そこで徽宗は、高キュウを倒してくれる人物の登場を期待し、その実力が備わったものには非公式に高キュウ討伐の勅許を出すことにした。 その可能性を秘めているのは、林冲・武松・魯智深・楊志・史進・晁蓋・李俊・宋江・李逵・李応ら無頼漢の連中で、 彼らの多くはかつて天界より追放されし百八の魔星の生まれ変わりであり、そのうちの36は天こう星(てんこうせい)で残りの72は地さつ星(ちさつせい)と呼ばれた。 同時に、大部分が高キュウによって迫害を受けており、彼らはいつか高キュウを打倒し北宋を元の秩序ある国家に戻そうとしていた。

義兄弟として、時には戦いながらも真の目的が一緒であったことを知り、無頼漢憧れの要塞梁山泊に次々と入山。 最終的に、百八全員そろった梁山泊は天魁星の宋江をその首領に仰ぎ、高キュウ軍や祝家荘などと死闘を繰り広げていくことになる…。

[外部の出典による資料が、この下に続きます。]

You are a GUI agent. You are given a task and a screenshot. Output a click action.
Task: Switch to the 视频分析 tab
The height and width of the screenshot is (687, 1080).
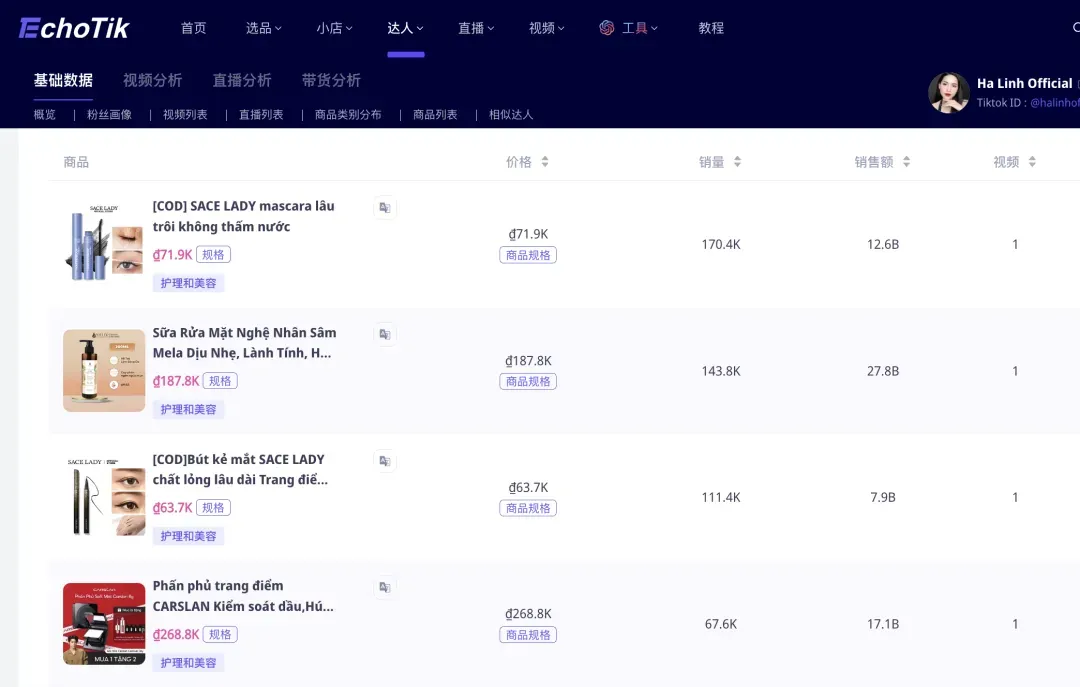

光栄の歴史SLGの1つで、中国四大奇書の1つ『水滸伝』をテーマにした作品で、長い間中国や日本はもちろん欧米でも親しまれてきた物語である。 内容は、北宋の政治を牛耳る悪大臣高キュウらを退治すべく、彼らやその配下達によって迫害を受けた無頼漢108人が梁山泊集結するというもの。

途中、高キュウ配下の他に祝家荘などの勢力、さらには方臘軍とも戦わねばならず梁山泊軍は次第に瓦解していき、 最終的に激戦を生き残った者達はそれぞれの余生を送る一方で、北宋を我が物顔で振舞っていた高キュウら四奸臣は実質お咎めなしとなり物語は終結する。

言わば『正義は勝つ』ならぬ『悪は勝つ』というもので、読む人にとっては何かと心が重くなるものだが、二次創作である『水滸後伝』の四奸臣は因果応報の末路をたどったり、 史実でもそういう形の末路をたどったもしくは存在自体が希薄になっていたりするなど、読み手を安定させる事実は度合いは違えど数多く残されている。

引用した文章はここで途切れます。